— Begin Task inputs —

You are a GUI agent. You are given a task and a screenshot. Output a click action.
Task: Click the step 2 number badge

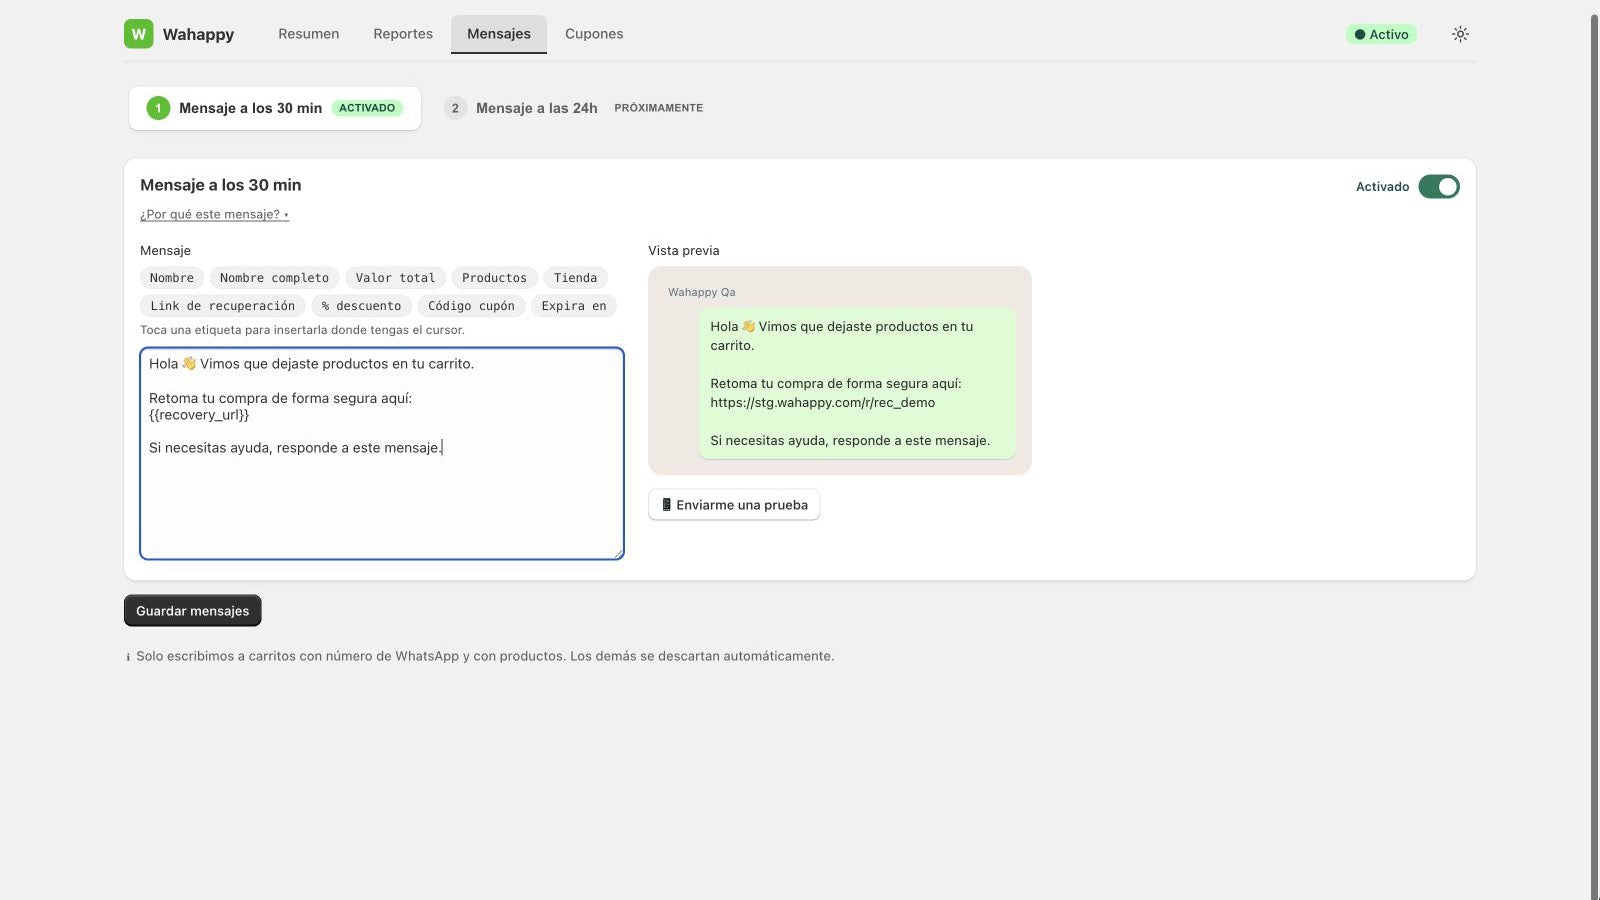pyautogui.click(x=455, y=108)
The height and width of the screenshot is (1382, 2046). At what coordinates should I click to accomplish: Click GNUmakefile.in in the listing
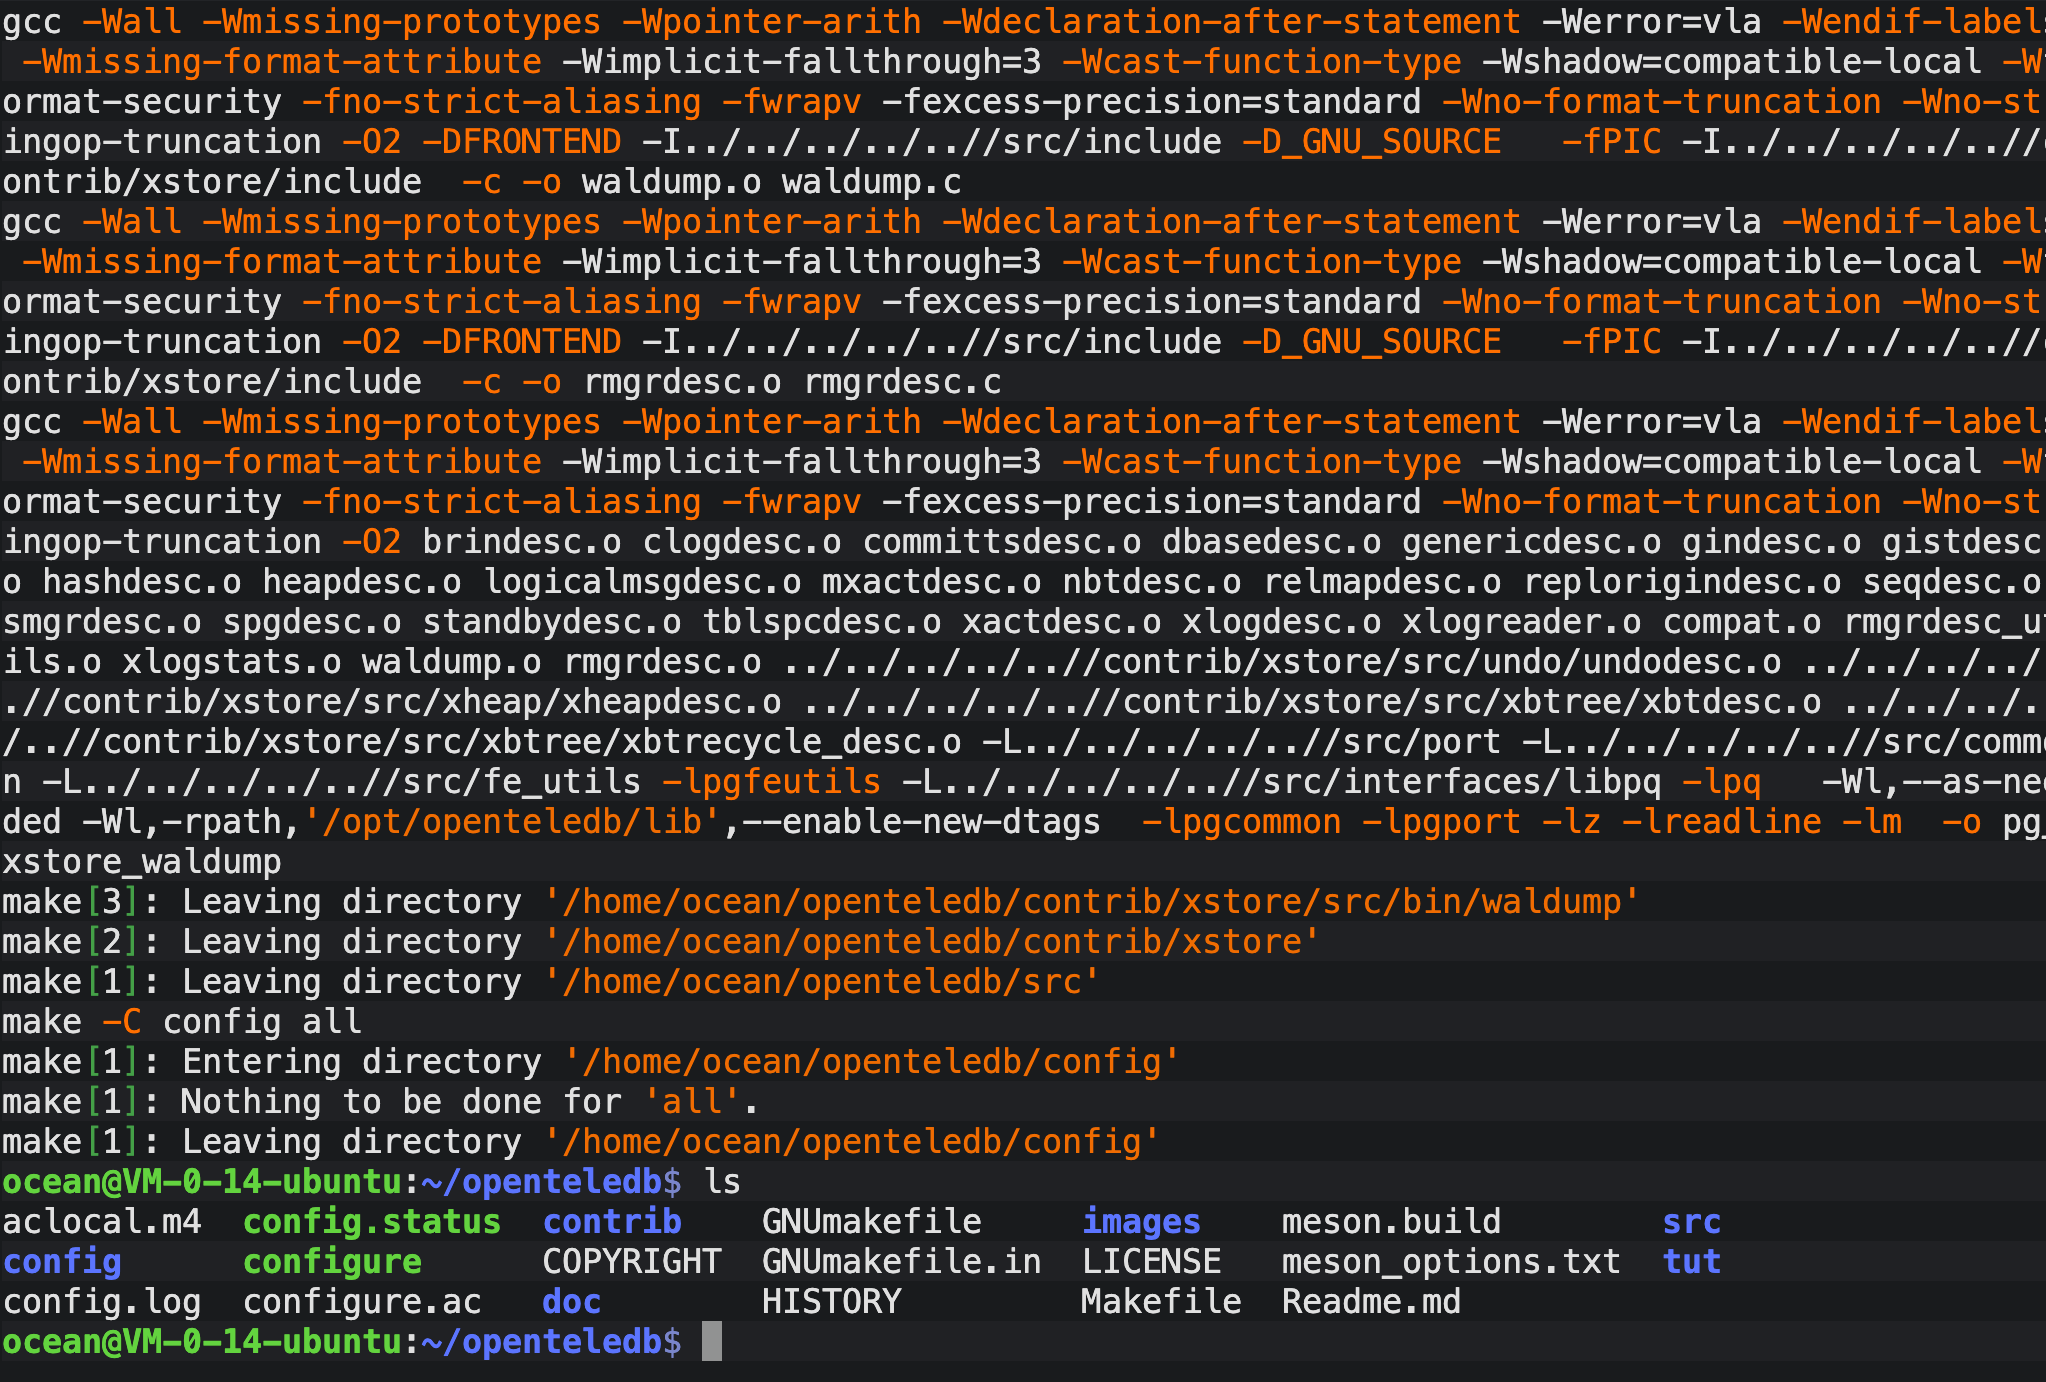coord(901,1261)
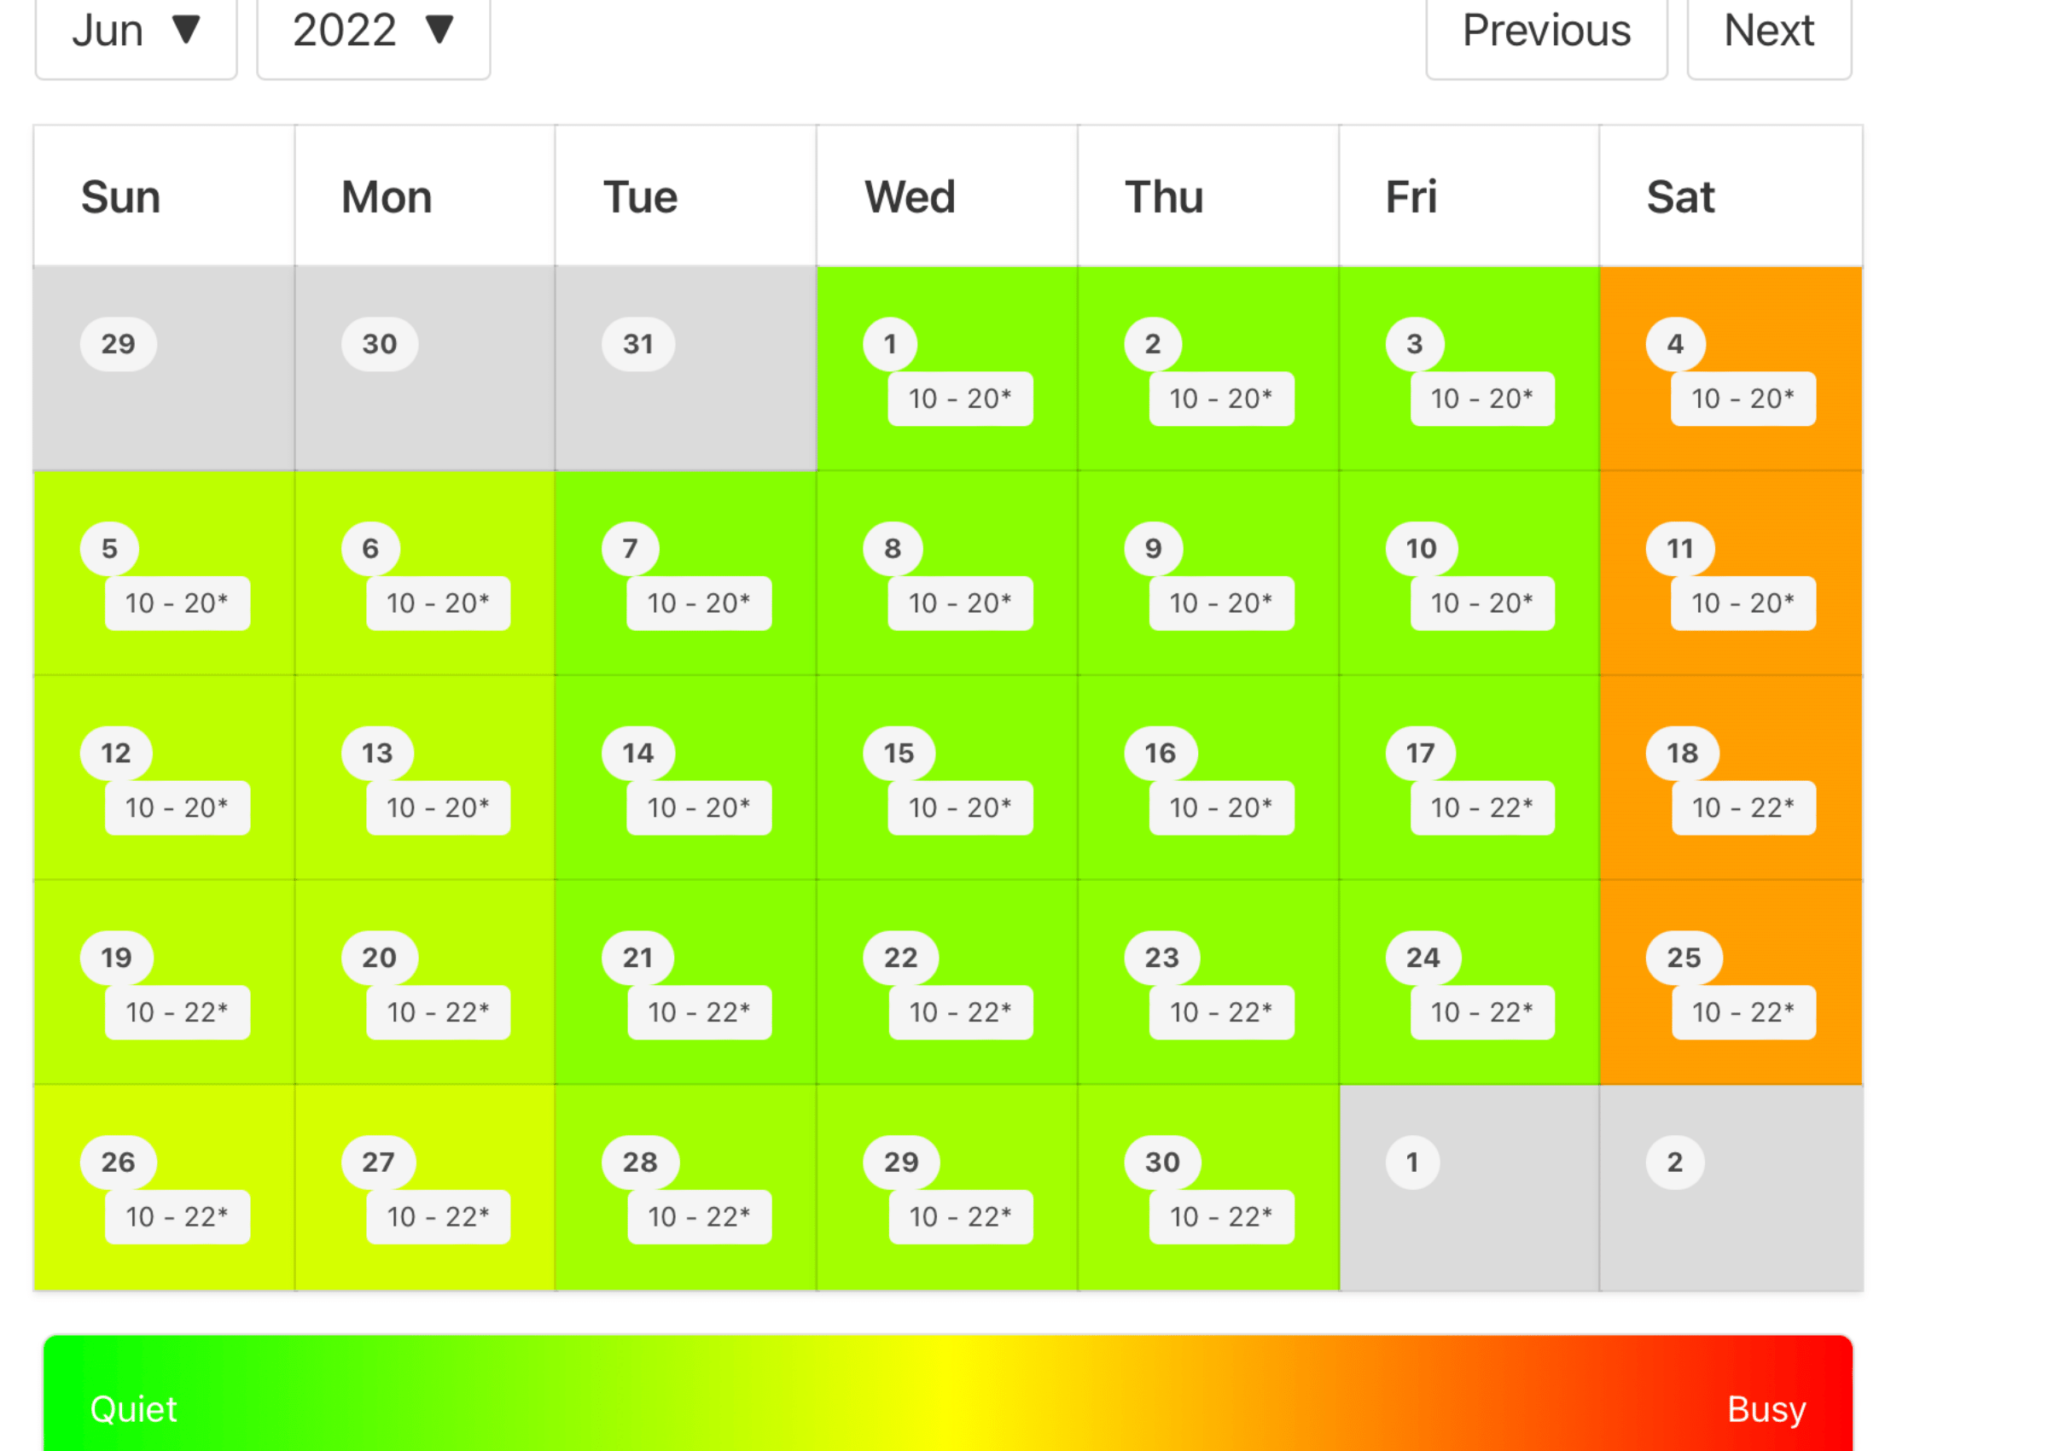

— End Task inputs —

Write out every line of the listing above word for word, leaving out the pictures.

You are a GUI agent. You are given a task and a screenshot. Output a click action.
Task: Click the step 2 number badge

pyautogui.click(x=455, y=108)
The height and width of the screenshot is (1382, 2046). At what coordinates should I click to accomplish: Click GNUmakefile.in in the listing
coord(901,1261)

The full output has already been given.